Silah, at ve köpek sevdalısı


Bunca yoğun ve riskli bir çalışma temposu içinde kendine özgü tutkuları da var Hanifi Ulusoy’un. Yine çalışma arkadaşlarının anlattıklarına göre Hanifi Ulusoy bir silah tutkunu. Yanında Baretta F 92 taşıyormuş. Yani bu silah ancak meraklılarında bulunurmuş. Ama Ulusoy’unki biraz daha ender rastlanan cinsinden, en nadir bulunanlarındanmış. Çünkü bu Baretta F 92’nin beyaz renkli olanındanmış.

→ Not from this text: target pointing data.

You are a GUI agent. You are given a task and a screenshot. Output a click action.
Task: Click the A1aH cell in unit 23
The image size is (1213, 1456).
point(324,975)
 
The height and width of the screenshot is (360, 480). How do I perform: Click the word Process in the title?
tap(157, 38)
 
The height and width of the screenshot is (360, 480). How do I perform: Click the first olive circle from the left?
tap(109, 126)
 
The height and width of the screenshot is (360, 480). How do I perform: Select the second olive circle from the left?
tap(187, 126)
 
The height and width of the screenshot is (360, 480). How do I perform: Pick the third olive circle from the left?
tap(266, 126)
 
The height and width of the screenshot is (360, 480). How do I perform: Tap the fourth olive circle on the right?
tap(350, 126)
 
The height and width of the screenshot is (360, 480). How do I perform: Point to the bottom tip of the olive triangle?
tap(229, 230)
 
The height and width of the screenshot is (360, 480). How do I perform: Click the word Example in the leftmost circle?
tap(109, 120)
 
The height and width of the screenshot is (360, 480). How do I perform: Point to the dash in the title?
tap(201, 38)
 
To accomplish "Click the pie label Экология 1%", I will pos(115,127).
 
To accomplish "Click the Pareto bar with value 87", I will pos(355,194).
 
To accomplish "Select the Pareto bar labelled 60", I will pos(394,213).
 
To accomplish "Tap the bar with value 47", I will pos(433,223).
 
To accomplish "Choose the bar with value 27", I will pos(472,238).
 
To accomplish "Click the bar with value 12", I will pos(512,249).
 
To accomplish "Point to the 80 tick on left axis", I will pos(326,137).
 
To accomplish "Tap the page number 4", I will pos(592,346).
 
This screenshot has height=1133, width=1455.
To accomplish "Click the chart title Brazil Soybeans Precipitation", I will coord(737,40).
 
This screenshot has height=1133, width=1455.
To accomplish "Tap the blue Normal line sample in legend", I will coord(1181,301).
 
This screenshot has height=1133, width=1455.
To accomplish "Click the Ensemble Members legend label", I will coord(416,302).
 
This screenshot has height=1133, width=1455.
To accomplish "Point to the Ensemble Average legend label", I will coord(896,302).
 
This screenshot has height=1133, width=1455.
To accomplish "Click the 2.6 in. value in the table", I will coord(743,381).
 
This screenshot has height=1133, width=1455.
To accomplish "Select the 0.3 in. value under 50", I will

Hanifi Ulusoy’un silahla ilgili bir anısını anlatan çalışma arkadaşlarından Davut Paşabekiroğlu “Aman abi, kimse Hanifi bey ile atış konusunda iddiaya filan girmesin. Yıllar önce ben onun bu konuda bu kadar iddialı olduğunu bilmezdim. Bir gün atarsın atamazsın diye iddiaya girdik. Aslında ben de bu konuda hayli iddialıyımdır. Kendime güvenince zorla takım elbisesine iddiaya girdik. Atışa gittik. Ve kaybettim. O günden sonra silah ve atış konusunda yanında konuşmuyorum dahi” diyordu. Çalışma arkadaşları Hanifi Ulusoy un geçen seneye kadar evinde eşek olduğunu da söylerken “At onun için bir tutkudur. Köpekleri çok sever. Kısaca bütün hayvanları sever” diyorlardı.


Annesi, babası ve ailesi onun herşeyi


Çevresinde ‘örnek bir baba’, ‘iyi bir aile reisi’ olarak tanımlanan Hanifi Ulusoy’a bu konuda kendi görüşünü sorduğumuz zaman, “Herhalde en iyi baba yarışması yapılsa kazanırım. Ben annemden babamdan böyle gördüm. Onların duasını, rızasını almadan hiçbir şey yapmam. Onların duasına inanırım. Ben onlardan ne gördü isem, eşime ve çocuklarıma da öyle davranmaya çalışıyorum” diyor.


İyi bir baba


Eşi Yrd. Doç. Mine Ulusoy, Selçuk Üniversitesi’nin gelecek vadeden öğretim üyelerinden. Çocukları Hayriye Elif Ulusoy, Emine Ebru Ulusoy ve Ahmet Yasin Ulusoy ise eğitimlerini başarı ile sürdürüyorlar. Kızlarının mimar, oğlunun ise doktor olmasını arzulayan Hanifi Ulusoy, ailesinden söz ederken gözleri adeta ışıl ışıl oluyor, yüzü gülüyordu. ‘Tabii ki her başarılı erkeğin arkasında başarılı bir kadın vardır’ sözü Hanifi Ulusoy için de geçerli oluyordu. Mine Ulusoy’dan söz edince, sürat tutkusundan söz etmeden geçemeyeceğiz. Arabaya binmeyi ve hızı çok seven Mine hanım sık sık radara yakalanan nadir bayan sürücülerdenmiş. Yoğun çalışma temposunda adeta hiç yürümeyen ve otomobilden inmeyen Hanifi Ulusoy’un ise bu konuda ne bir tutkusu ne de merakı varmış. Yine yakın çevresi iş adamının kullandığı otomobillerin kirliliğinden şikayetçi olarak “Onun arabasına bir de tuvalet yaptıracağız” diye espriyi patlatıp ortamı yumuşatıyorlar sık sık.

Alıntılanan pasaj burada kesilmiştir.